21-04-2010, 20:21:55
Lobo Wrote:Eso de "atentado tan técnico" me repatea y me lleva a situaciones que pa'qué...
Un día a la salida del trabajo tomé el autobús con una compañera cuyo padre se cree las teorías conspiranoicas. Y empezó con lo de "es que algo como el 11-M es muy complejo". Le repliqué que montar sistemas emporizadores con móviles es una tontería, lle conté cómo montar un circuito temporizador con un integrado 555 y cómo el 11-M había sido un atentado bien torpe. Que con el mismo número de mochilas explosivas y conociendo bien cómo funciona el sistema de transporte público de Madrid se podría haber provocado un caos colosal.
Al día siguiente otra compañera se me acercó y me dijo "¡Menuda conversación teníais ayer!" Resulta que el autobús iba más en silencio de lo que nos habíamos percatado y se enteró todo el mundo de la conversación.
En fin, que puro racismo el pensar que cuatro mataos con acceso a explosivos, estaño y soldador fueron incapaces de montar un atentado como el 11-M. Lo triste es lo sencillo que es ejercer el mal teniendo voluntad.
Totalmente de acuerdo. Sin quererlo, Luis del Pino mostró a sus discípulos lo fácil que era manipular el móvil de marras, cuando se puso a medir corrientes para demostrar que el móvil no podía accionar el detonador (¡qué tiempos!). Cualquiera que haya pasado una hora en un laboratorio de electrónica aprendiendo a soldar podía haber manipulado los móviles. Por supuesto, a los sagaces peones se les escapó ese ángulo de la explicación conífera, lo sencillo que era armar la bomba...

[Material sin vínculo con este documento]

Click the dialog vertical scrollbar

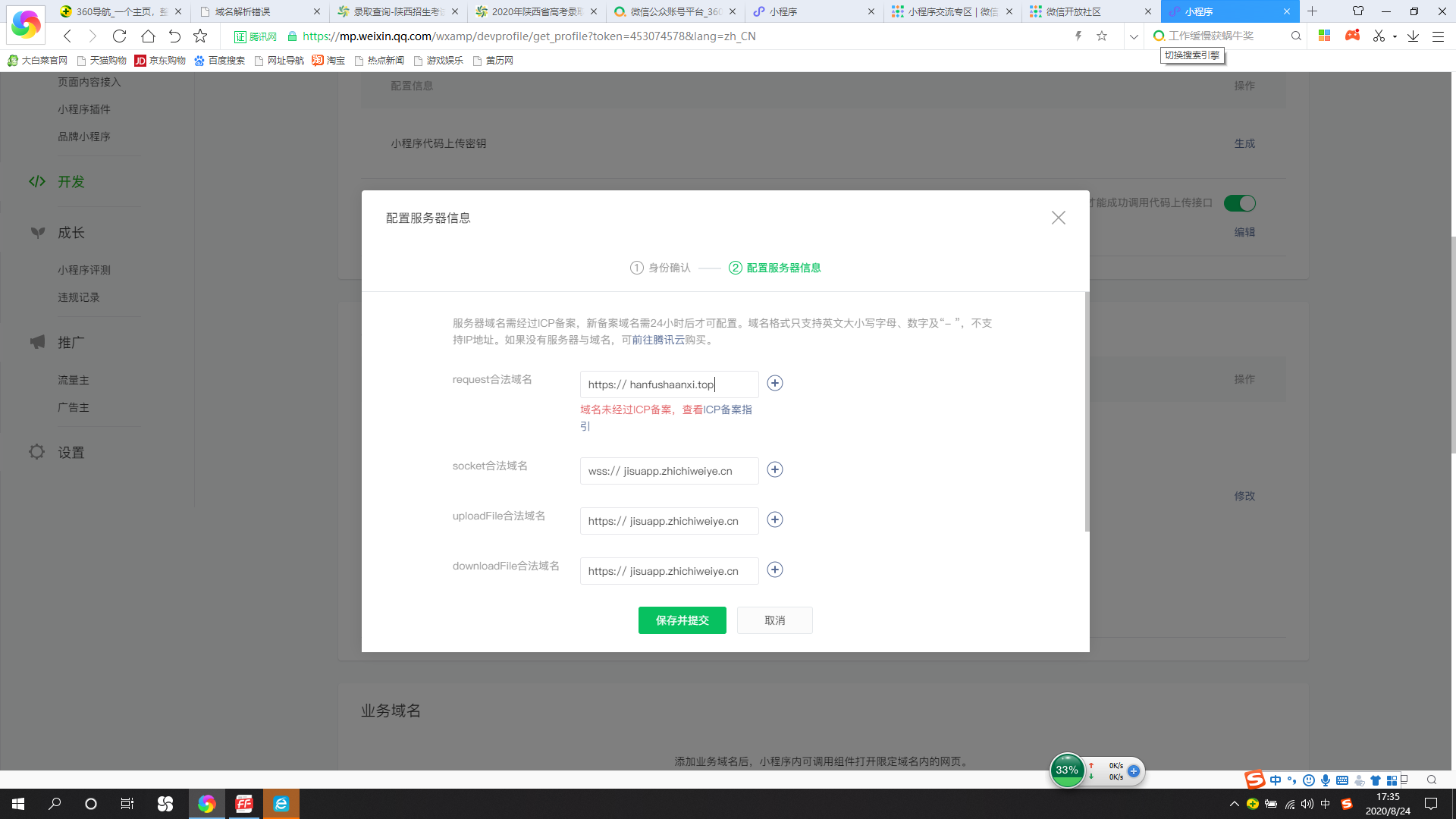(x=1087, y=410)
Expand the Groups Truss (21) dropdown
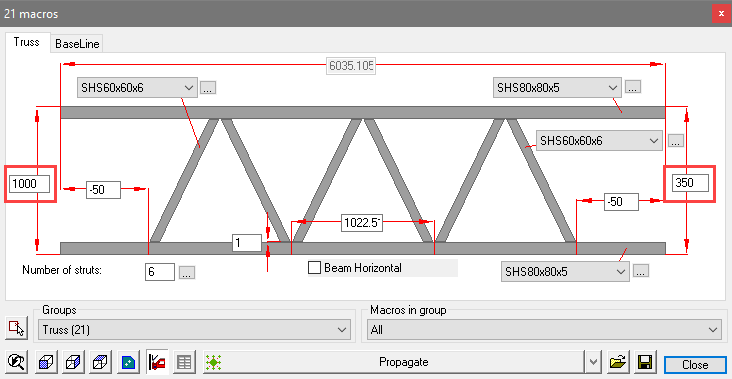Screen dimensions: 732x379 coord(194,330)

De hecho, como explicó Pedro en su comparecencia, la bomba era trivial; casi cualquier bomba tiene un circuito de carga (por el que pasa la corriente que acciona el detonador) y un circuito de control (que cierra el circuito de carga cuando se da una cierta condición: la hora, la altitud, el movimiento, un interruptor). En el 11-M, ambos circuitos eran el mismo. Más sencillo, imposible.
Lo único que le faltaría es la teoría, el saber que un móvil Trium podía accionar los detonadores. Y esa teoría, según parece, ya estaba en la Red. Al menos los atentados de Bali y el famoso comando Dixan la conocían.
[A los creyentes] les competerá difundir lo que otros han acuñado; ya que ningún hombre suelta y expande la mentira con tanta gracia como el que se la cree.